Six employees handle the final assembly of every NASCAR racer to ensure consistency.
A seven-post shaker rig helps tune suspension variables, especially shock absorbers. Spring rates and ride heights are developed in two kinematics rigs. There are 17 surface plates for chassis setup.
Jointed hubs allow the rigid rear axles to provide adjustable wheel camber—up to 3.5 degrees negative. Up to nine degrees of negative camber is used on ovals at the right front corner. The left front wheel camber setting varies between 4 and 9 degrees positive.

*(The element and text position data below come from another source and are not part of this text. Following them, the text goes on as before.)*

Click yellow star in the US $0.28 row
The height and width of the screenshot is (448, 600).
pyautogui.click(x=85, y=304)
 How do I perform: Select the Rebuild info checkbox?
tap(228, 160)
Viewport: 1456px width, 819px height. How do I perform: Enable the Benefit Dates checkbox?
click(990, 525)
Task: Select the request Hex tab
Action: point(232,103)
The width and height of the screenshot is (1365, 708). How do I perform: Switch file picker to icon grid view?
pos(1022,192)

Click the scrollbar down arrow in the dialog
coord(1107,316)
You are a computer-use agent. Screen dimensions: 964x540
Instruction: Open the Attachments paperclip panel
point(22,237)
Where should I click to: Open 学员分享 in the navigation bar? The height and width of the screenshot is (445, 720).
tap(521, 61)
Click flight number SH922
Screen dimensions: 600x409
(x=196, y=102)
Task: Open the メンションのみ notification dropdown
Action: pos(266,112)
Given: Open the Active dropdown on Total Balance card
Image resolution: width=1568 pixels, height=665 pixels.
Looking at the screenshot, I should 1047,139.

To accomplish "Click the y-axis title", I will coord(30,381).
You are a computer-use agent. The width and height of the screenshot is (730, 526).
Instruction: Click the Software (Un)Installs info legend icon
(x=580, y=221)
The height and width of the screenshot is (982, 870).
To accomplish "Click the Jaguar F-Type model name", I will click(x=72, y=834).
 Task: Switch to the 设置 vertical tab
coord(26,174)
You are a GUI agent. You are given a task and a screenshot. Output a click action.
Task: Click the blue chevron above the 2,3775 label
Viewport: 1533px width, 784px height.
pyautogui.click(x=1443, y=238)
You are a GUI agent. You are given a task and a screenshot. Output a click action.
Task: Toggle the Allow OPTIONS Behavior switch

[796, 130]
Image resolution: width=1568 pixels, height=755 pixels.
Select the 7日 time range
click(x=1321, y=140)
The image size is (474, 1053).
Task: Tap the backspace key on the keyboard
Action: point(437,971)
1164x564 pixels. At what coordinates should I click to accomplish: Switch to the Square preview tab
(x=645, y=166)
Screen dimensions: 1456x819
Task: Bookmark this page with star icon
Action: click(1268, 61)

Up to 3000 pounds of downforce is generated by the NASCAR racers at 200 mph by the front splitter, rear spoiler, and wind tunnel–tuned bodywork. AeroDyn and Windshear wind tunnels are located only a few miles from Penske's Racing facilities.
NASCAR racers' minimum weight is 3300 pounds—not counting the driver or fuel. Approximately 150 pounds of lead ballast is positioned inside frame rails to make legal weight. The cars' center of gravity height is 12–13 inches.
A fleet of 24 Freightliner tractor-trailers logs over a million miles per year delivering Penske race cars to the track. Pulling 80,000 pounds of trailer and load, they achieve about 6.2 mpg; that's up 1.5 mpg, thanks to an 1800-pound diet and turbo-compound engine technology.
Known for ages as the Captain, Penske runs the tightest ship in racing. With the competition to win sponsor support even more intense than the fender-to-fender track competition, Penske Racing's Mooresville performance palace must certainly be an impressive sight for potential backers. Thus, the facility not only is impressive, but it also is a shrewd investment.